Xarelto (generic name Rivaroxaban) is manufactured by Bayer and is marketed by Johnson & Johnson.

On July 1, 2011, the U.S. Food and Drug Administration (FDA) approved Xarelto, making it one of the newest blood thinners on the market, and specifically for reducing the risk of blood clots associated with deep vein thrombosis (DVT) and pulmonary embolism (PE) after hip or knee replacement surgery.

Thereafter, on Nov. 4, 2011, the FDA expanded Xarelto’s approval for the prevention of stroke in patients diagnosed with atrial fibrillation, the most common cardiac rhythm disturbance.

In the first quarter of 2012, more than 356 reports of serious, disabling, or fatal injury were received on Xarelto, which more than doubled from the previous quarter which reported approximately 128 cases. The primary reported events were pulmonary embolism, the very events Xarelto is intended to prevent.

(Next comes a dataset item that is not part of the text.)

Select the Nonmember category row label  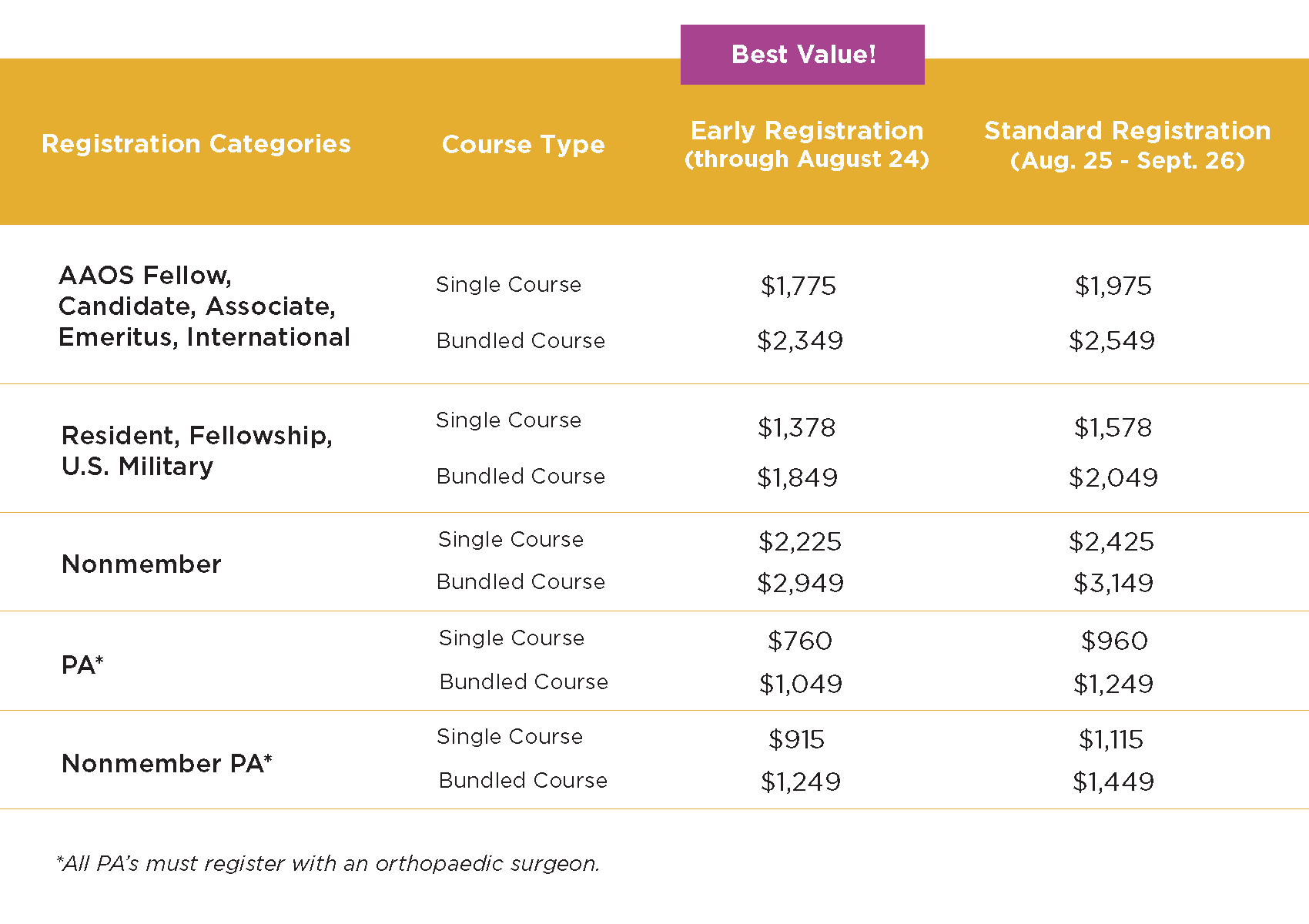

Nonetheless, in 2012, Xarelto was also approved by the FDA in a ‘fast-track regulatory review’ for the treatment and prevention of the recurrence of DVT and PE in adults.

In September 2013, the a German newspaper Der Speigel, reported 968 adverse events and 72 deaths involving Xarelto that year, in addition to 750 adverse events and 58 deaths the year before, in 2012.

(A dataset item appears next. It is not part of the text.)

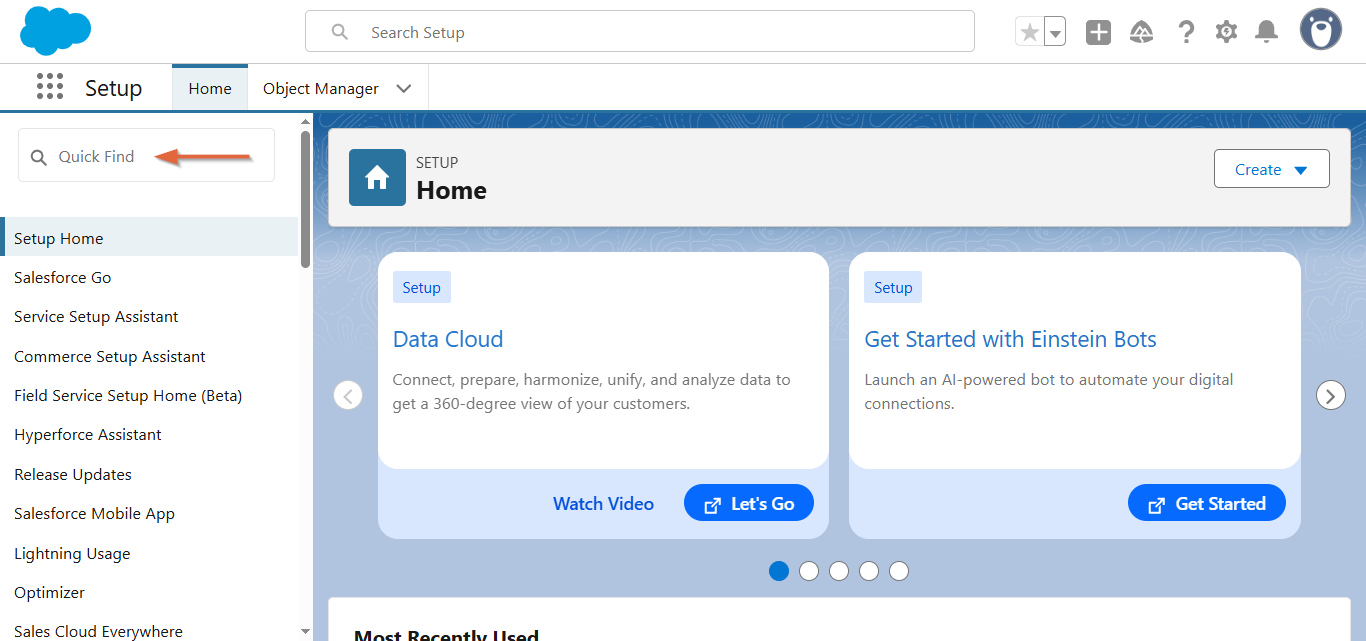The image size is (1366, 641).
Task: Open the Setup gear icon
Action: coord(1226,32)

Since 2013, Xarelto has been increasingly connected to cases involving serious internal bleeds, with some resulting in death. Unlike Coumadin, which bleeding events can be treated with vitamin K to reverse, patients on Xarelto have no such antidote.

On Feb. 18, 2014, a complaint was filed against Bayer and Johnson & Johnson in the Philadelphia County Court of Common Pleas, alleging a near fatal bleed as a result of taking Xarelto. The plaintiff in that case stayed several days in the hospital as doctors fought to stop the internal and gastrointestinal bleeding based on ingestion of Xarelto.

As of December 17, 2014, a judicial panel decided that Xarelto lawsuits will be consolidated for multidistrict litigation in Louisiana federal court; other cases remain filed in state court. The judicial panel found that the plaintiffs raised common issues of fact, including concerns about Xarelto’s warning label and the alleged risk of severe bleeding.

According to Bloomberg (12/4/14), as many as 65 deaths have allegedly been linked to the use of Xarelto, and 21 lawsuits have been filed in 10 federal courts.

Lawsuits filed against the makers of Xarelto allege the company failed to warn about the risks and further allege that the drugs were marketed as superior to Coumadin when in fact they had no antidote. Plaintiffs have also alleged that Xarelto was not properly tested before it was approved for the market in 2011.

In 2011, its first year on the market, sales of Xarelto netted $362.3 million for Bayer and $239 million for Johnson & Johnson. In the first half of 2013 alone, the medication netted $420.7 million for Bayer and $347 million for Johnson & Johnson. Bloomberg notes that by 2013, Xarelto made more than $2 billion in sales.

In spite of the danger this medication poses to the consuming public, it is estimated that by 2018, Xarelto will yield in excess of $3.68 billion in sales.